Staines relates of his work with the committee:
I was lobbying at the Council of Europe and at Parliament; I was over in Washington, in Jo'burg, in South America. It was 'let's get guns for the Contras', that sort of stuff. I was enjoying it immensely, I got to go with these guys and fire off AK-47s. I always like to go where the action is, and for that period in the Reagan/Thatcher days, it was great fun, it was all expenses paid and I got to see the world. I used to think that World Briefing was a bit funny. The only scary thing about those publications was the mailing list – people like George Bush – and the fact that Hart would talk to the head of British Intelligence for an hour. I used to think it was us having a laugh, putting some loony right-wing sell in, and that somebody somewhere was taking it seriously. You've got to understand that we had a sense of humour about this.

In 1989, Staines published In the Grip of the Sandinistas: Human Rights in Nicaragua 1979–1989, under the auspices of the International Society for Human Rights (of which he was UK secretary-general), analysing the Sandinistas in Nicaragua from 1979 to 1989. He was then the editor of a series of papers called the Human Rights Defenders Briefing Papers.

In August 2011, Staines —who writes the political blog Guido Fawkes and heads the Restore Justice Campaign—launched an e-petition on the Downing Street website calling for the restoration of the death penalty for those convicted of the murder of children and police officers. The petition was one of several in support or opposition of capital punishment to be published by the government with the launch of its e-petitions website. Petitions attracting 100,000 signatures would prompt a parliamentary debate on a particular topic, but not necessarily lead to any Parliamentary Bills being put forward. When the petition closed on 4 February 2012 it had received 26,351 signatures in support of restoring capital punishment.

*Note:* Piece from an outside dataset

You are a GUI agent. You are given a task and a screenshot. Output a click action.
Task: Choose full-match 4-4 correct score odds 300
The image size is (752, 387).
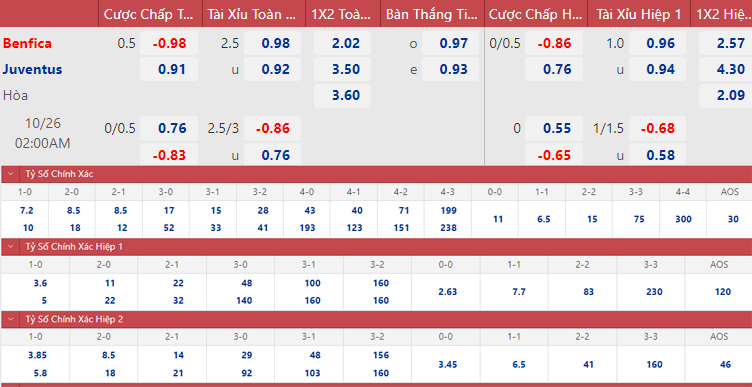click(683, 219)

Staines described his political journey in an interview in 2013, "I was "anarcho-capitalist, [then] libertarian, then pragmatic libertarian." He went on to say his ideology was now closer to the Conservatives and UKIP. He supports Brexit. In 2023, the New Statesman named Staines the 39th most powerful right-wing British political figure of the year.

== Business interests ==
In 2006, Staines, along with Jag Singh, co-founded MessageSpace, a digital advertising agency which operates an advertising network representing dozens of leading political websites. In 2012, it advised the successful Boris Johnson London mayoral campaign.

Global & General Nominees Limited (GGN) publishes the Guido Fawkes website, and is based in the tax haven of Saint Kitts and Nevis. Staines describes himself as an "adviser" to GGN, and stated that the company is based in Saint Kitts and Nevis as a "litigation shield".

== Personal life ==
Staines is married to Orla, a solicitor who works for an investment bank in the City of London. They have two daughters. Staines and his family also hold Irish citizenship.

Staines has four alcohol-related convictions. In 2002, he was banned from driving for 12 months for drink driving. When he was convicted of the same offence six years later, he was asked in court by District Judge Timothy Stone whether he had an alcohol problem and replied: "Possibly." He was banned from driving for three years, as well as being given an 18-month supervision order and instructed to wear an electronic tag for three months.